Endovascular embolization is the least invasive means of therapy and should be attempted if an experienced interventional radiologist is available. The success of endovascular treatment is believed to be highly dependent on complete occlusion of the proximal radiculomedullary draining vein and on the site of the fistula itself.[7]

Embolization with a liquid polymer, such as isobutyl 2-cyanoacrylate (IBCA) or n -butyl 2-cyanoacrylate (NBCA), is considered preferential to embolization with particles, such as those made from polyvinyl alcohol (PVA), because particle use is associated with a higher recurrence rate.[5] Occlusion performed with liquid polymers is successful in 70-90% of cases.[5, 7]

If arterial feeders of fistulas are discovered by imaging studies to involve tributaries of the anterior spinal artery, embolization is not possible due to the risk of spinal cord ischemia and/or infarction.[5]

A novel embolization technique utilizing two microcatheters to selectively place the embolic agent has been developed and tested on a limited number of patients in South Korea.[9] This procedure may have a lower recanalization rate than conventional methods, though does not appear to be widely available at this time for treatment of arteriovenous fistulas.

Surgical Ligation

Surgical intervention consists of an intradural interruption of the vein draining the fistula. This procedure reduces venous flow (thus diminishing congestion and venous hypertension) and prevents subsequent edema. These measures improve cord perfusion.

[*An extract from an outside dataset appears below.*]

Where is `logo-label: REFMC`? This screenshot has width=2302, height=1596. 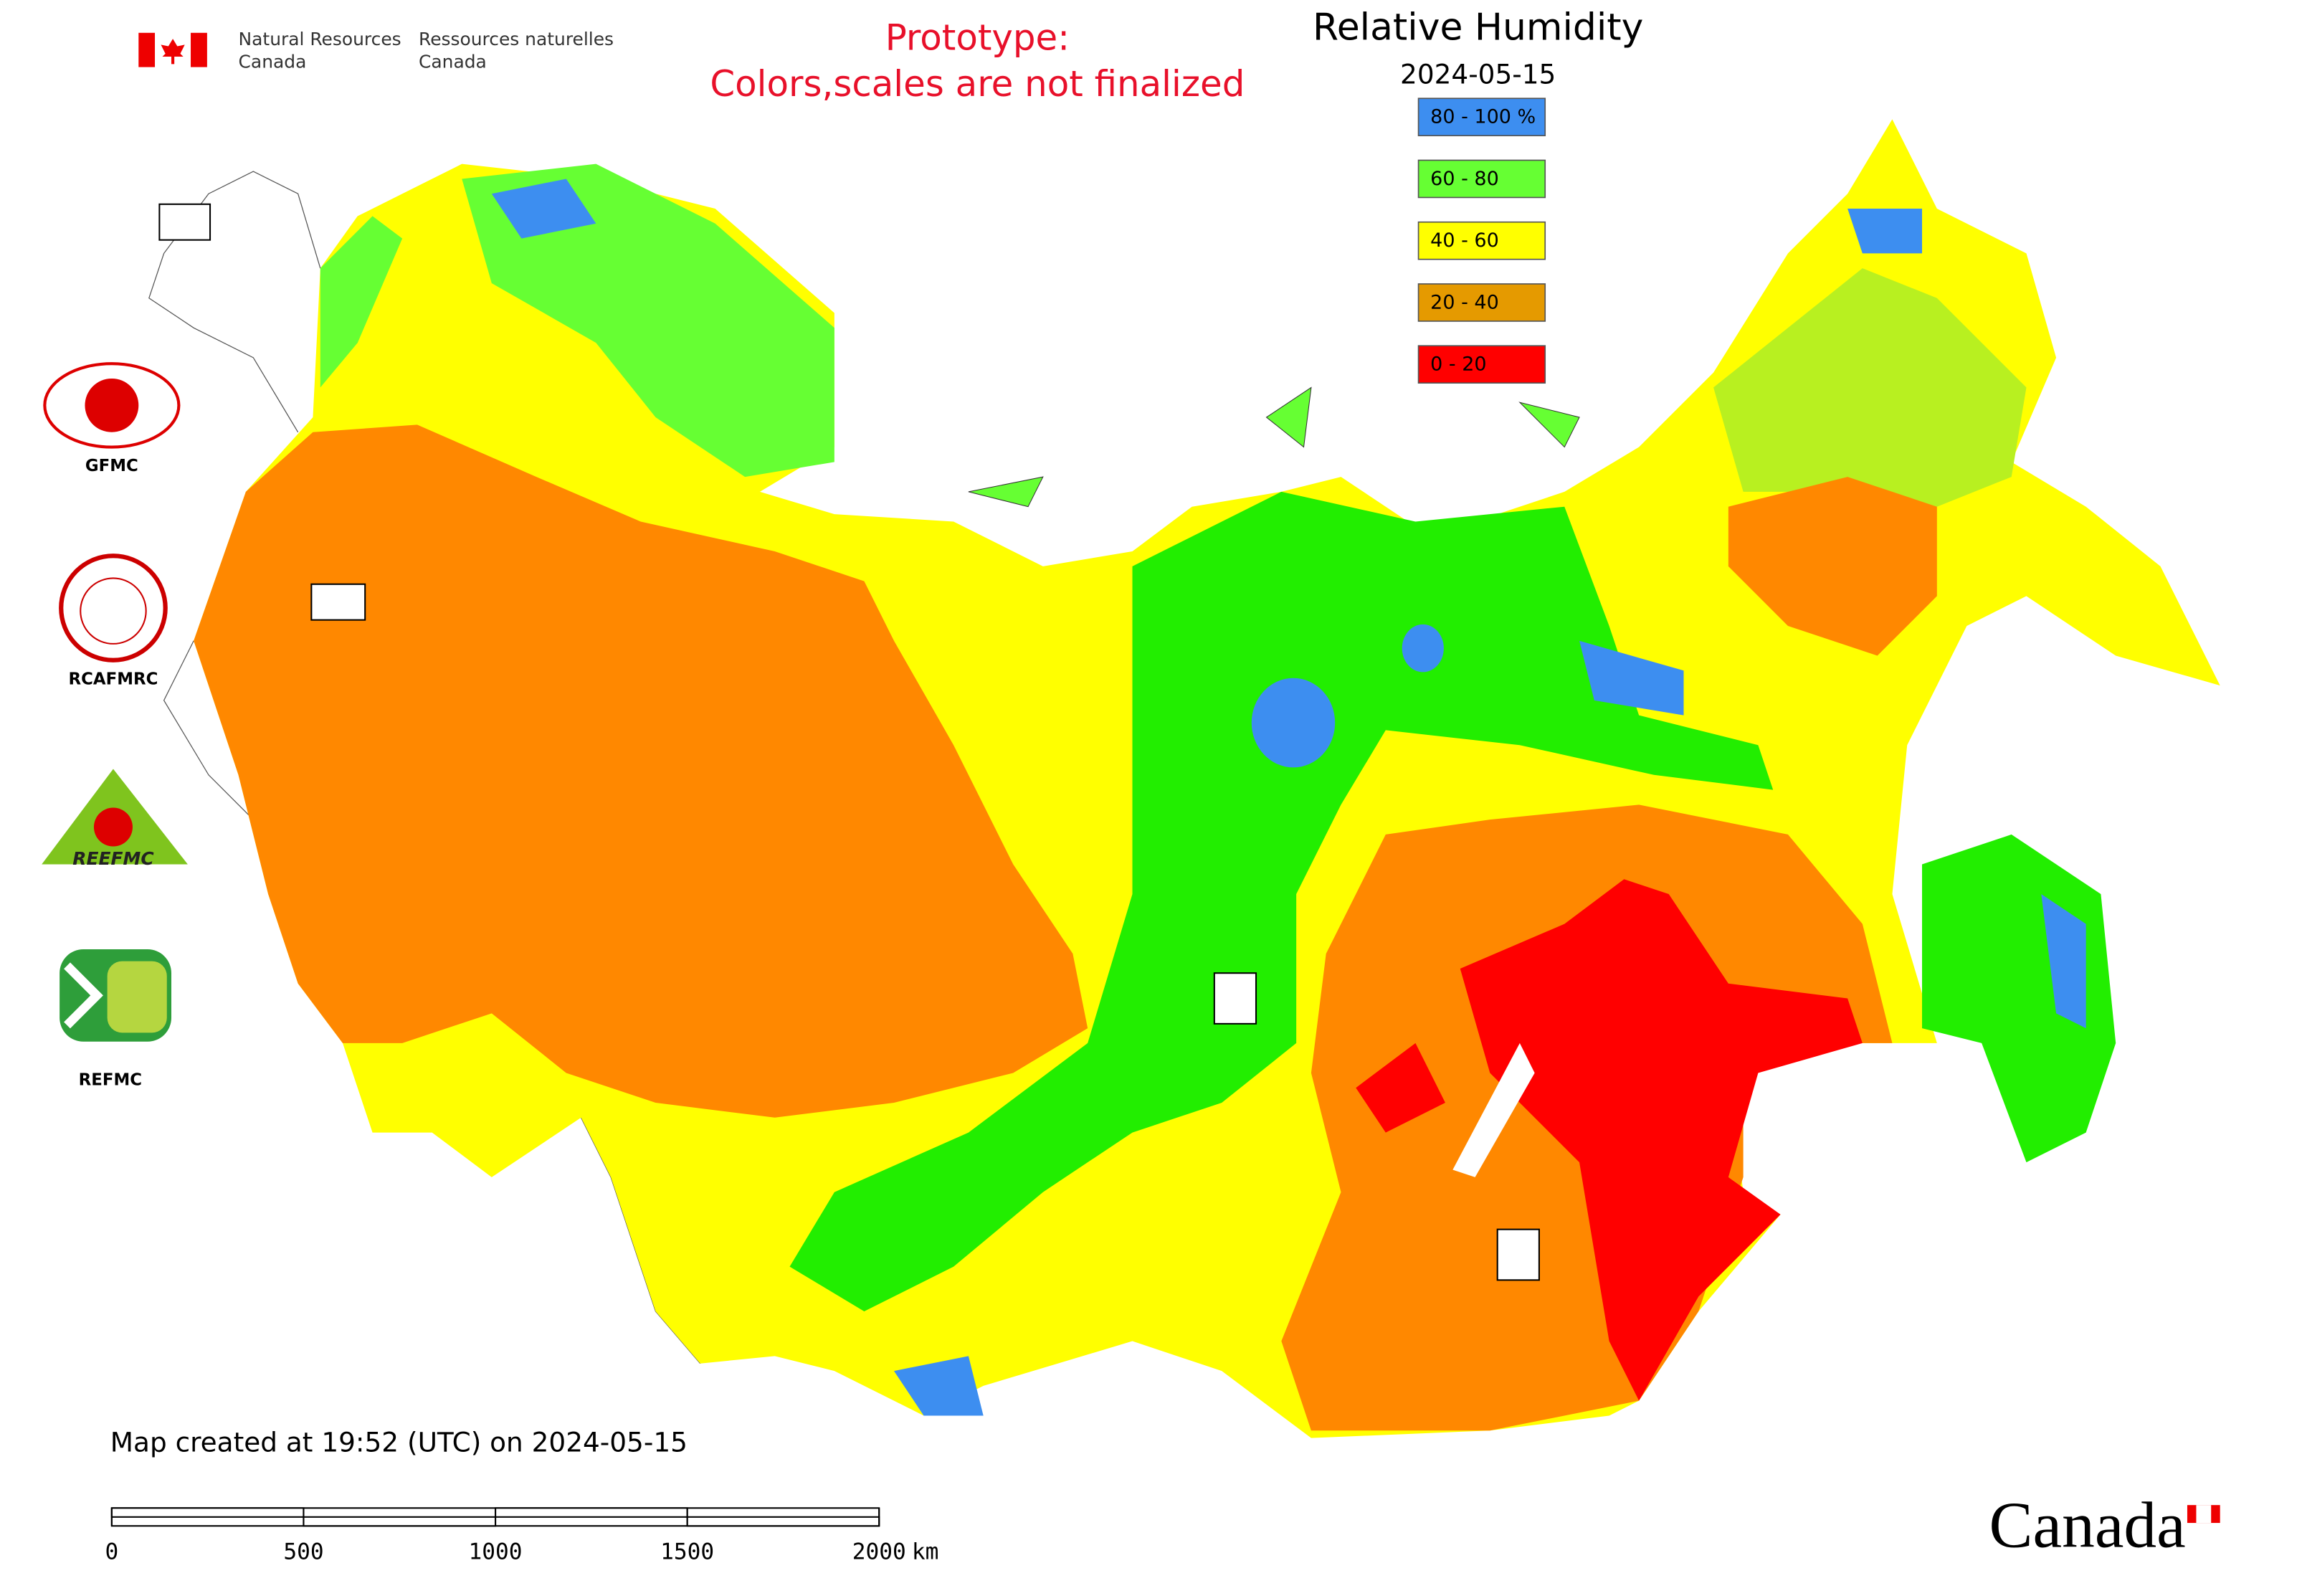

A meta-analysis of patients who underwent spinal dural AV fistula operations showed that almost 98% of the surgical procedures were technically successful.[5] The use of intraoperative micro-Doppler evaluation was helpful in one study in increasing the safety of the surgical procedure and in minimizing surgical exposure.[10]

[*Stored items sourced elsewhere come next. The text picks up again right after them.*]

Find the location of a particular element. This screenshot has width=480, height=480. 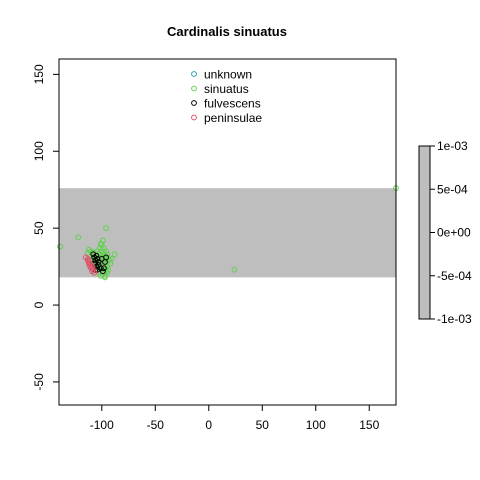

colorbar-bar is located at coordinates (424, 232).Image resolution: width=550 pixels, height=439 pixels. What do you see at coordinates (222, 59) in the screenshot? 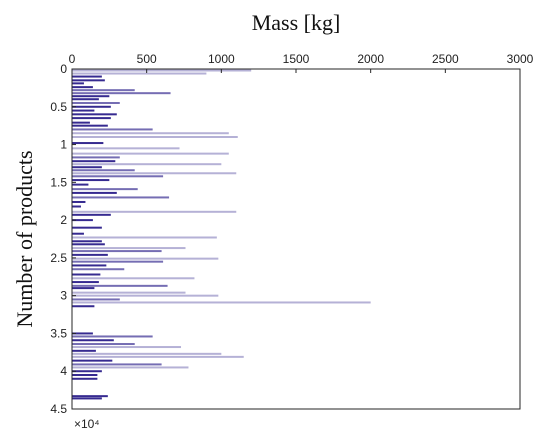
I see `x-tick-label: 1000` at bounding box center [222, 59].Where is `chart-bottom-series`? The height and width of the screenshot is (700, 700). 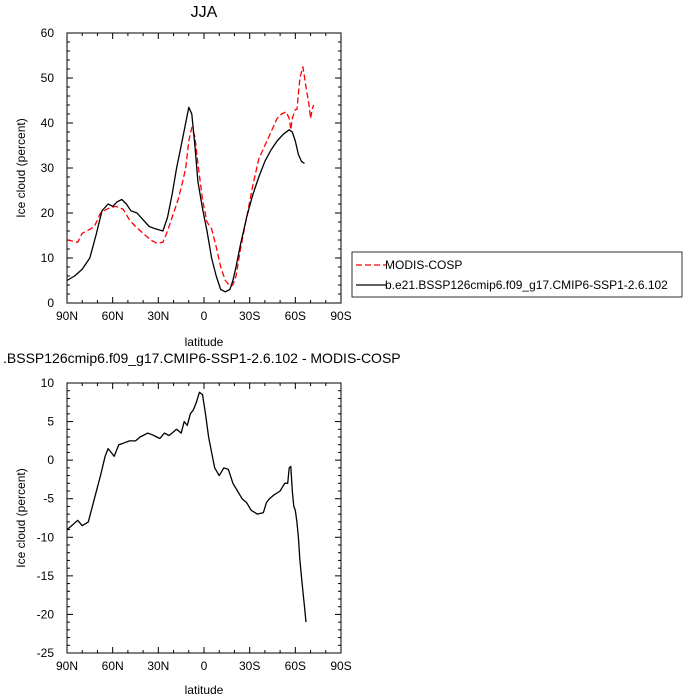 chart-bottom-series is located at coordinates (186, 507).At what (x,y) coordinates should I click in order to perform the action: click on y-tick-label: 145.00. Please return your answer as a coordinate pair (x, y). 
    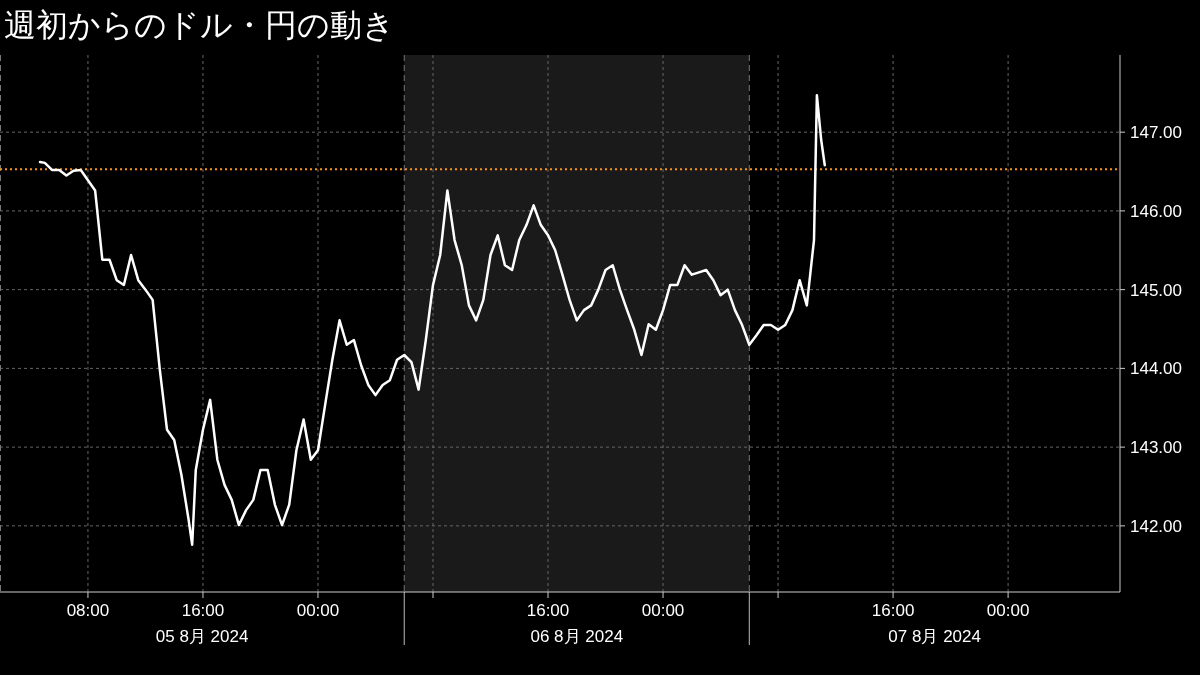
    Looking at the image, I should click on (1156, 290).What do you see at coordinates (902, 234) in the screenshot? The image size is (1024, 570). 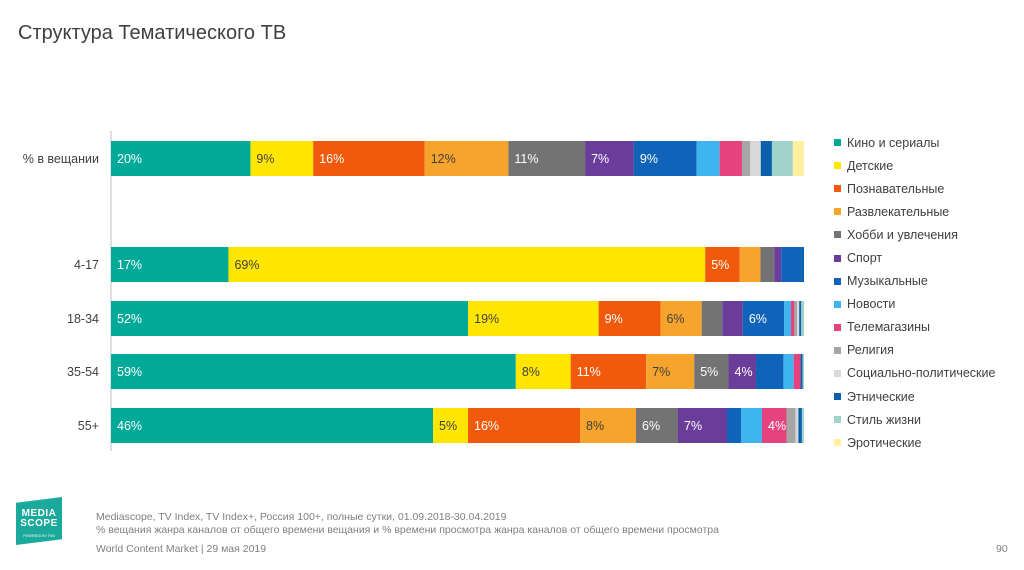 I see `legend-label: Хобби и увлечения` at bounding box center [902, 234].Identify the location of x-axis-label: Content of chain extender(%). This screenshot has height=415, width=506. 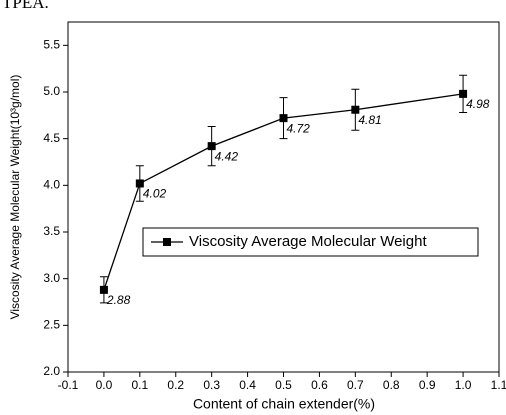
(284, 404).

Complications in the form of rapid loss of neurologic function after surgery (weakness or loss of bowel and bladder control) have been observed. These complications are attributed to lack of preoperative identification of the disease process and incorrect recognition of the site of the lesion.

Perform surgical treatment as soon as possible, since the longer the duration of venous hypertension, the greater the magnitude of irreversible neurologic impairment. Prognosis for total recovery is poor if treatment is not rendered early, before neurologic deterioration occurs.

 

Medication

Medication Summary

With few exceptions, pharmacologic intervention is used only for symptomatic treatment of Foix-Alajouanine syndrome. Agents used in this therapy include the following:

  • Corticosteroids - Dexamethasone

  • Anticoagulants - Heparin

  • Antibiotics - Including amoxicillin and trimethoprim-sulfamethoxazole (TMP-SMZ); for bowel and bladder infections and terminal sepsis

Corticosteroids

Class Summary

Anti-inflammatory medications may improve neurologic disability during acute symptoms.

Dexamethasone (Baycadron)

Dexamethasone is a synthetic adrenocortical steroid. During the acute phase of Foix-Alajouanine syndrome, intravenous (IV) dexamethasone may improve neurologic disability.

Anticoagulants, Hematologic

Class Summary

If angiographic evidence of thrombosis exists, anticoagulation with heparin may be indicated.

Heparin

Heparin inhibits reactions that lead to blood clotting and the formation of fibrin clots (in vitro and in vivo). The drug is administered intravenously; oral administration is not effective. Adjust the dosage according to the patient's coagulation test results. The dosage is considered adequate when the activated partial thromboplastin time (aPTT) is 1.5-2 times normal. Continue heparin administration for at least 48 hours after the therapeutic value of aPTT has been reached.

Antibiotics, Other

Class Summary

Institute proper antibiotic therapy as indicated for bladder or bowel infections and for terminal sepsis, which frequently has a pulmonary etiology.

Amoxicillin (Moxatag)

Amoxicillin is an analogue of ampicillin with broad-spectrum bactericidal activity against many gram-positive and gram-negative organisms.

Trimethoprim-sulfamethoxazole (Bactrim, Bactrim DS, Septra DS)

TMP-SMZ is a synthetic, broad-spectrum antibacterial combination that inhibits bacterial synthesis of dihydrofolic acid by competing with para-aminobenzoic acid, resulting in the inhibition of bacterial growth.